19 Ocak 2020 22:51

Algıda seçicilik ve göç kervanı

Onur Meydanı’nda bir araya gelerek “El pueblo unido jamas sera vencido” şarkısını söyleyen Şilililer

Fotoğraf: Daniel Cantillana / Facebook

Paylaş

Bolivya’da darbeyle iş başına gelen de facto hükümet başkanlık seçimlerine hazırlanırken, ordu La Paz’da binlerce asker ve askeri araçla gövde gösterisi yaparak önemli bir mesaj vermiş bulunuyor. Seçimlerde MAS adayının seçilmesi durumunda, ordunun iktidarı verip vermeyeceği ise bir tartışma konusu. Darbenin önemli unsurlarından biri olan ordu güçleri, seçim sonrası demokratik düzleme geçilerek hesap verme koltuğuna oturtulamayacağını böylece ilan etmiş bulunuyor da denilebilir.

Kolombiya’da FARC-EP’nin liderlerinden Timochenko’yu eski FARC mensubu iki gerillanın öldürme teşebbüsü ise barış sürecinin her iki taraf açısından da ne kadar kırılgan olduğunu gösteriyor. FARC-EP’nin bir kısım üyelerinin geçtiğimiz yaz tekrar silahlı mücadeleye geri dönmesi ile kendisini gösteren örgüt içi farklılıklar da böylece daha belirgin hale gelmiş bulunuyor. Kolombiya’da barış anlaşması ile sivil hayata dönen gerillalara ve çevre-insan hakları-demokrasi gibi diğer alanlarda mücadele eden kişilere yönelik gerçekleşen suikastlar ise artarak devam ediyor.

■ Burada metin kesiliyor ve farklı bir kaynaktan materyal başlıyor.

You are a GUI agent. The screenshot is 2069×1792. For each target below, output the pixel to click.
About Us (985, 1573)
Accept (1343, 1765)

Şili’de protestolar devam ederken Nisan’da yapılacak olan halkoylamasına doğru, sağ ve aşırı sağ Pinochet’in Anayasasının korunması için ağırlığını koymuş durumda. Ulusal İnsan Hakları Enstitüsü ise 3 ayı bulan eylemlerin sonunda yaşanan insan hakları ihlallerinin kayda alınabilmiş olan rakamlarını paylaştı. Protestolarda askeri polisin kullandığı aşırı güç sonucunda hayatını kaybedenlerin sayısı 30’u aşarken, gözünü kaybedenlerin sayısı ise 450’yi geçti.

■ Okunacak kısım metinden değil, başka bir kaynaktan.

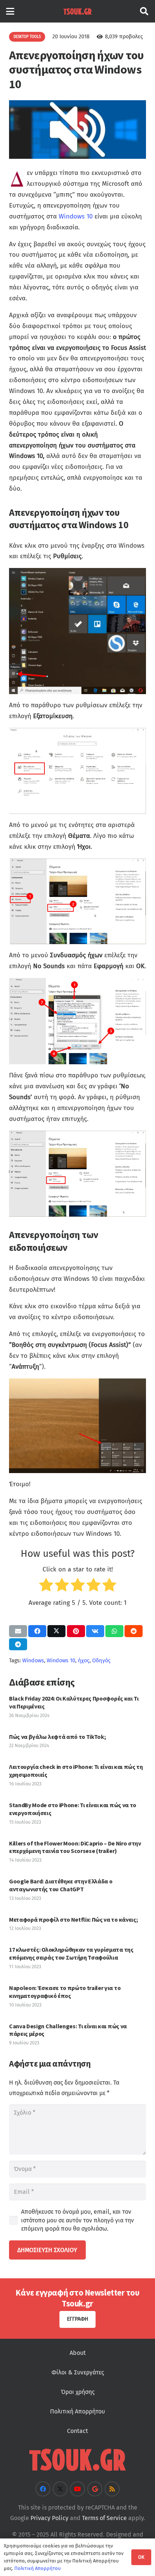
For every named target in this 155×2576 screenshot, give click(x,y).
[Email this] (18, 1631)
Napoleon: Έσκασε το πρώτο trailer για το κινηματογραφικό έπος (64, 1991)
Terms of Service (104, 2518)
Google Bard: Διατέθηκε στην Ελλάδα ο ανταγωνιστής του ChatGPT (60, 1885)
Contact (77, 2430)
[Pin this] (76, 1631)
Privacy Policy (49, 2518)
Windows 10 (76, 216)
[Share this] (37, 1631)
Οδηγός (101, 1660)
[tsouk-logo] (77, 11)
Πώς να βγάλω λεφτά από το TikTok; (57, 1736)
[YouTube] (77, 2488)
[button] (10, 11)
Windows (33, 1660)
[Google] (94, 2488)
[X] (60, 2488)
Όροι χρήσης (77, 2391)
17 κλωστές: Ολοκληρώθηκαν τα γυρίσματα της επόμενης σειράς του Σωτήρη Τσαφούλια (71, 1953)
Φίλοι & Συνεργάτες (78, 2372)
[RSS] (112, 2488)
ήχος (84, 1660)
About (78, 2352)
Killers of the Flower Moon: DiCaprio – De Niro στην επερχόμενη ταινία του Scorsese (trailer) (75, 1847)
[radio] (46, 1586)
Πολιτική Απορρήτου (77, 2411)
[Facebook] (42, 2488)
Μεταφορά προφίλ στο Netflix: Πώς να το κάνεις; (73, 1919)
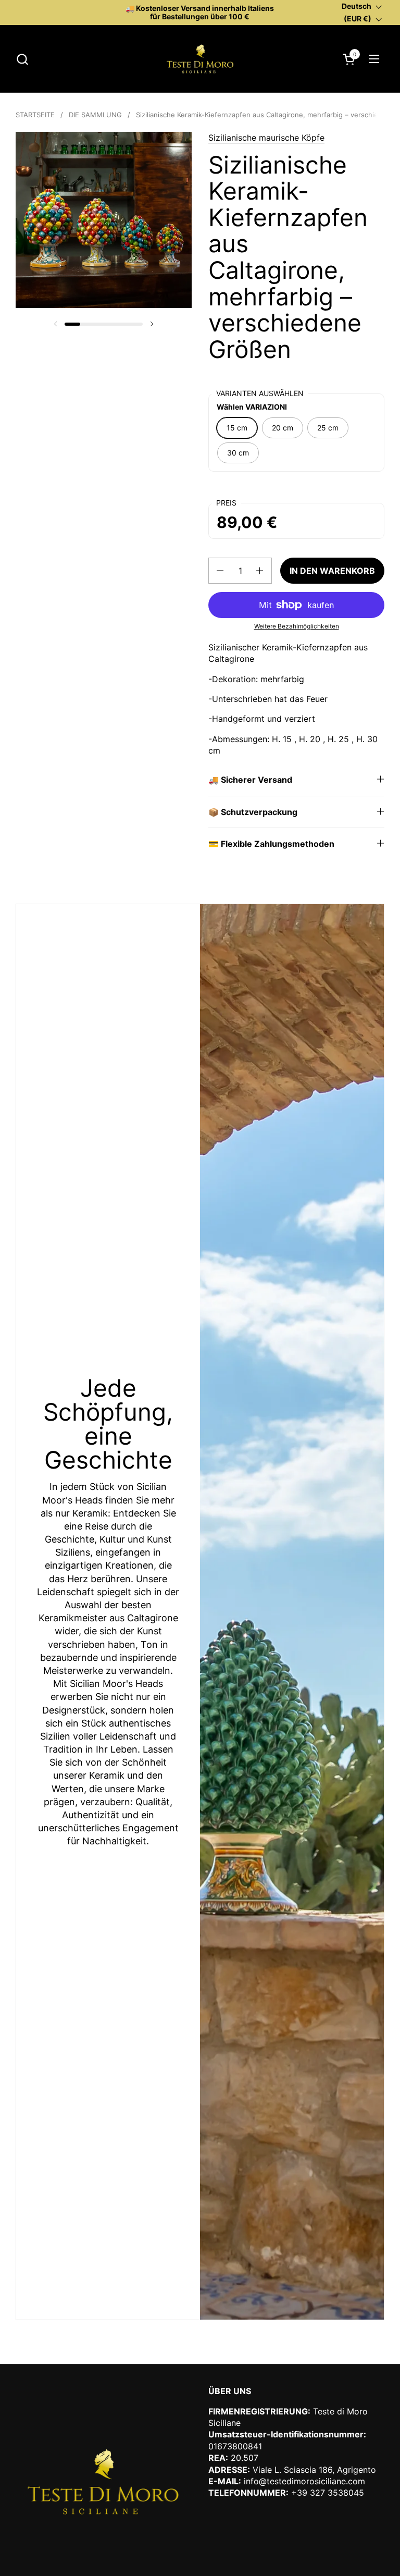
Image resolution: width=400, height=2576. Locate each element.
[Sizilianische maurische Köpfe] (200, 59)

Bununla birlikte Amerikan Devletleri Örgütü (OEA) gibi bölgesel örgütlerin ve uluslararası kamuoyunun bu üç ülkede yaşanan anti-demokratik politikalara ve insan hakları ihlallerine karşı ‘ilgisizliğinin’ had safhada olduğunu görmek şaşırtıcı değil. Çünkü bu ihlaller bölgede sol iktidarların var olduğu ülkelerde yaşanmadıkça uluslararası kamuoyu açısından anlamlı bir yere oturtulamıyor.

Uluslararası kamuoyunun dikkatini negatif bir şekilde çeken ülkelere bakarsak, Meksika’nın hızlı bir biçimde radara girmekte olduğunu söyleyebiliriz. 2018’in sonundan itibaren yaygınlaşan göç kervanlarına son aylarda bir yenisi daha eklendi. Honduras’tan başlayan göç karavanı Guatemala boyunca hacmini arttırarak Meksika sınırına dayandı.

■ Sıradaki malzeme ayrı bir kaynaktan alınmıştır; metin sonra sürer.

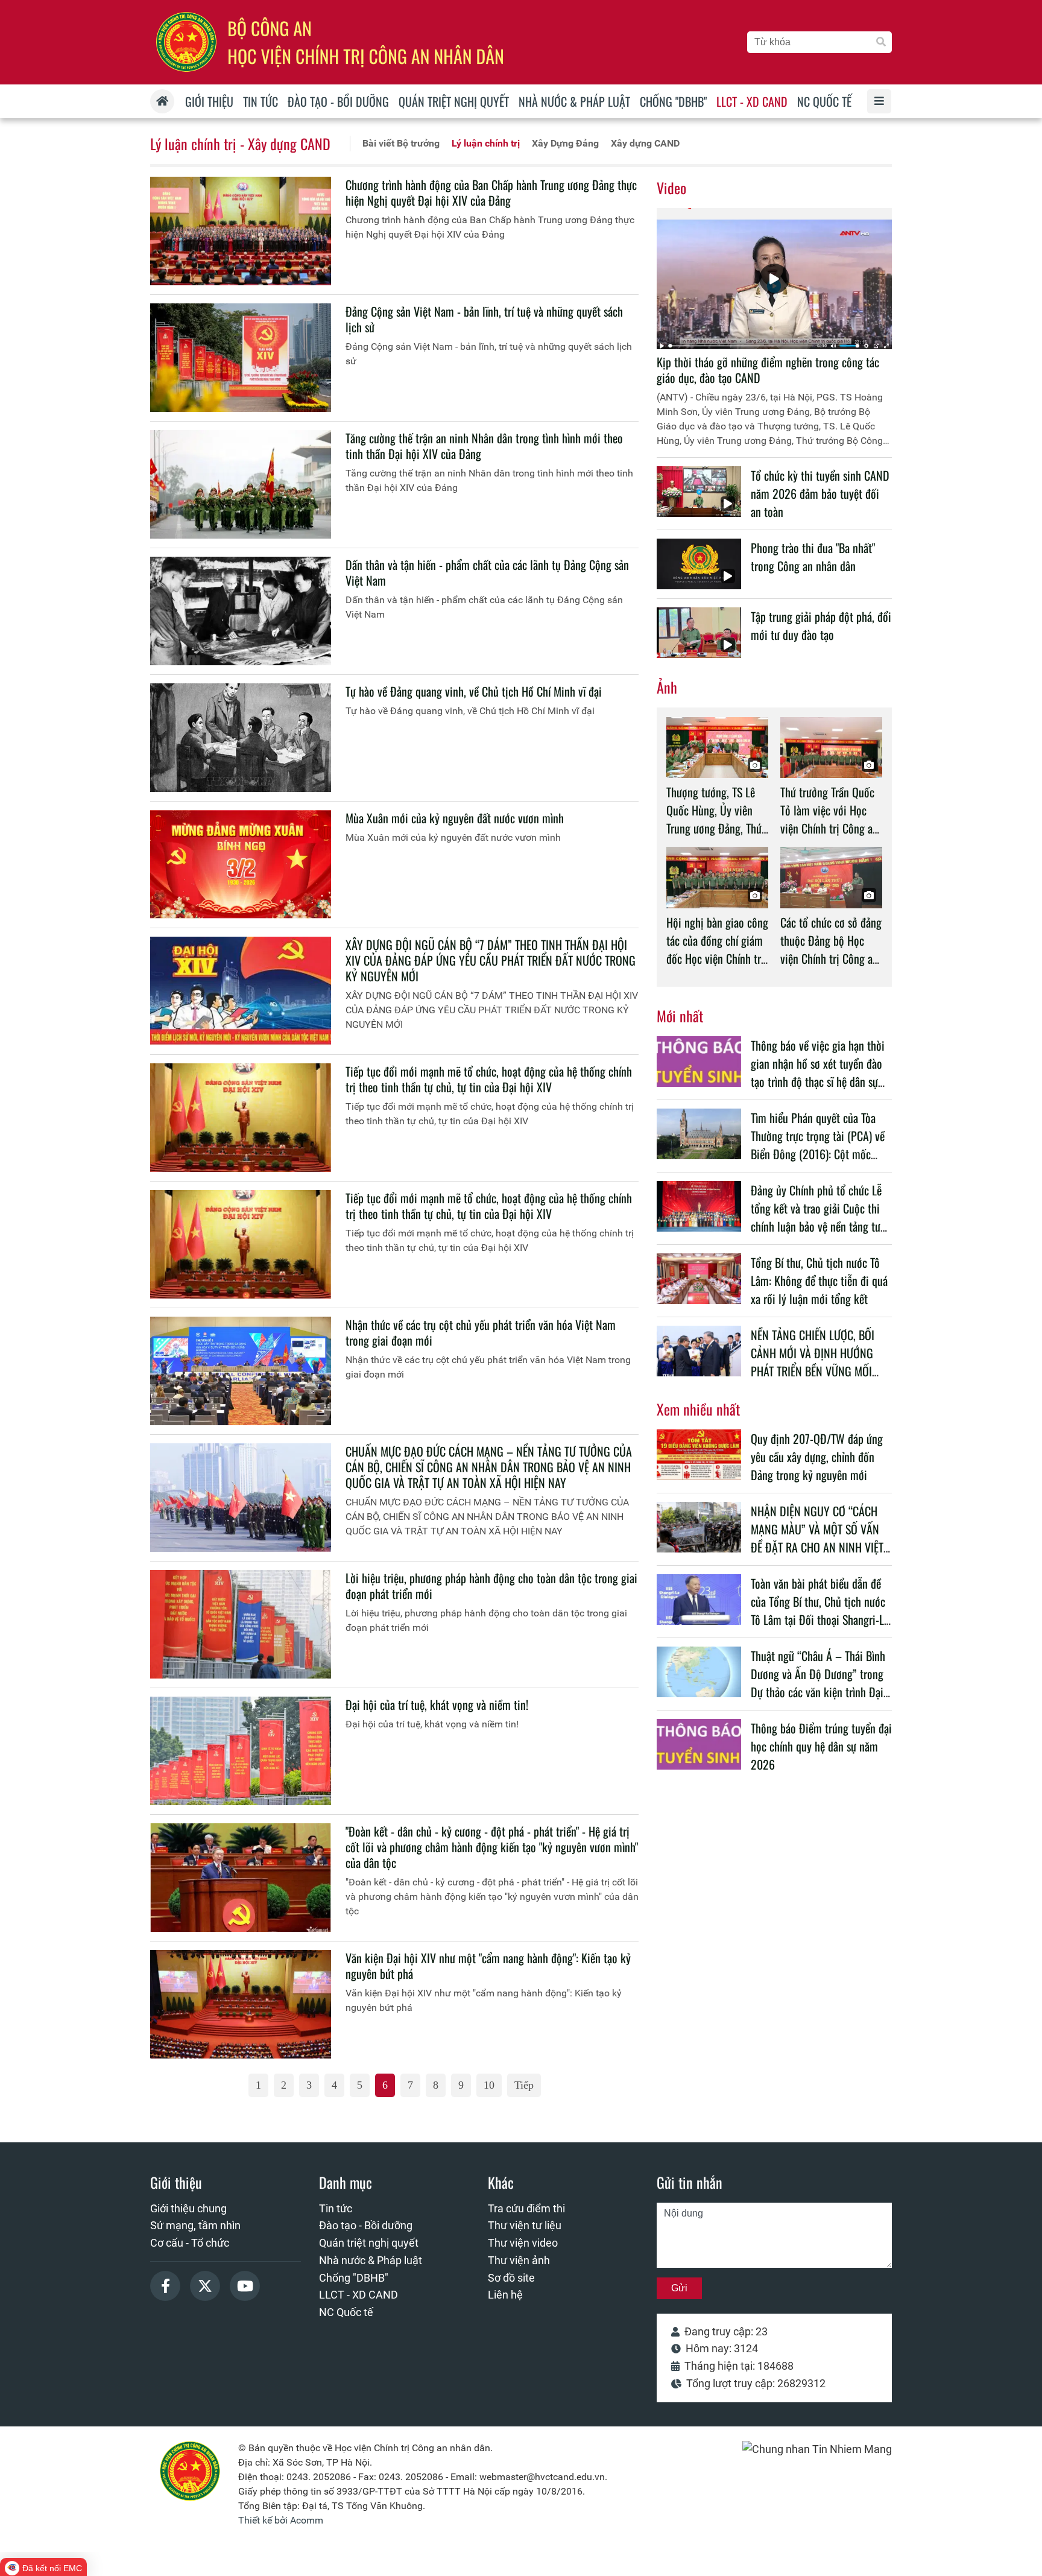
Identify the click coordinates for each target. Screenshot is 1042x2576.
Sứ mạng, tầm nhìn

ABD’ye göç etme amacıyla sınırı aşmaya çalışan göçmenlerin güvenlik sebepleri ile bir arada hareket ederek oluşturdukları bu gruplara Meksika hükümeti başlarda istemese de müsamaha eder bir politika uygulamaktaydı. Ancak ABD idaresinin Meksika’dan ithal edilen ürünlere yüzde 5 ile başlayan ve yüzde 20’lere çıkabilecek olan vergi koyulması tehdidi, Meksika’nın bu konudaki politikasını hızlı bir biçimde sertleştirmesine sebep olmuştu. ABD, Meksika üzerinden ülkeye giriş yapan Orta Amerikalı göçmen sayısında düşüş yaşanmadığı sürece, gümrük vergilerinin arttırılması seçeneğinin masada olduğunu belirtiyor.

Yeni hükümet tarafından oluşturulmuş bulunan Ulusal Muhafız sınırda göçmenlere göz yaşartıcı gaz ile müdahale ederken, Başkan López Obrador ise göçmenlere ülke içerisinde iş verileceğini söyleyerek, Meksika’daki ABD yanlısı sağ çevrelerinin ve Trump idaresinin tepkisini çekiyor. Çünkü Orta Amerikalı göçmenlerin Meksika’da değil ABD’de çalışmak istedikleri aşikâr ve bu göçmenlerin Meksika’da istihdam edilmesi kalıcı bir çözüm olarak görünmüyor.

Obrador, ekonomik durgunluk içerisinde bulunan ülkede, krizi derinleştirecek bir ABD tepkisi ile göçmenlerin haklarını korumak arasında sıkışmış bulunuyor. Başkanlık uçağını halen satamayarak piyango çekilişi yapılmasını öneren Obrador’un önümüzdeki günlerde ‘çılgın ve tehlikeli sosyalist’ imajının uluslararası kamuoyunda daha fazla yer bulması ihtimali yüksek.